## EXERCISE INSTRUCTIONS:
Return each line of the entries that mentions the word "With".

## DATA PROVIDED:
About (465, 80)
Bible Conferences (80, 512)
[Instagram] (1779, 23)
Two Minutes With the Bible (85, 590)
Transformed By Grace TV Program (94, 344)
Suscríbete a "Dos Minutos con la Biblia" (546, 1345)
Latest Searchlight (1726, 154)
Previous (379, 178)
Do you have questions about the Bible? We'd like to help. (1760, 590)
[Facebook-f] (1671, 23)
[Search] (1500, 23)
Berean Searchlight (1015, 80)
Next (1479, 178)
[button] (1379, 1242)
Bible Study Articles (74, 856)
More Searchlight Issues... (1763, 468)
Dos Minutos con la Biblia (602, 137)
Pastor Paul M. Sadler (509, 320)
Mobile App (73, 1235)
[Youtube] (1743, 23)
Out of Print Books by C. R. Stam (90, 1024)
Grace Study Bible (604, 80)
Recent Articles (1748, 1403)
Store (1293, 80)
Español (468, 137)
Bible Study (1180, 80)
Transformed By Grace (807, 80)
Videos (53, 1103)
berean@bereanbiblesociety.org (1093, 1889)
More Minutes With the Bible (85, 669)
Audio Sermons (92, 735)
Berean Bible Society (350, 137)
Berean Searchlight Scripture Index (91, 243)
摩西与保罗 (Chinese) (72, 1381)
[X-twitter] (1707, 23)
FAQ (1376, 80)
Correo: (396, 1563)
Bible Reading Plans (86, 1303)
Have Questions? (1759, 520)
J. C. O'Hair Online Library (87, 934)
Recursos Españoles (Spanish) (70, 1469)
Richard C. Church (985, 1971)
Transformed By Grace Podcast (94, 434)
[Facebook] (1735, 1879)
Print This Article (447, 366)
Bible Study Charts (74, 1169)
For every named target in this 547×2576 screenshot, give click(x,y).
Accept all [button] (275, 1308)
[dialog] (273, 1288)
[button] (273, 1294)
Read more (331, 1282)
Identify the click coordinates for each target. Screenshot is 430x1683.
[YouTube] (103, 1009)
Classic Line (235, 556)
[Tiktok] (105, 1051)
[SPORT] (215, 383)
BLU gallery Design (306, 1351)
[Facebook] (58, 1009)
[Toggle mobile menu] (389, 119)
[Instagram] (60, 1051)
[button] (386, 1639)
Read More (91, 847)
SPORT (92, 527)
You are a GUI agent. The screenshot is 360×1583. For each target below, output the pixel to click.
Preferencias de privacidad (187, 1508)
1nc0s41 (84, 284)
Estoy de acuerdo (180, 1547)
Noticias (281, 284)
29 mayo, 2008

## REPLY TO THE TASK:
Two Minutes With the Bible (85, 590)
More Minutes With the Bible (85, 669)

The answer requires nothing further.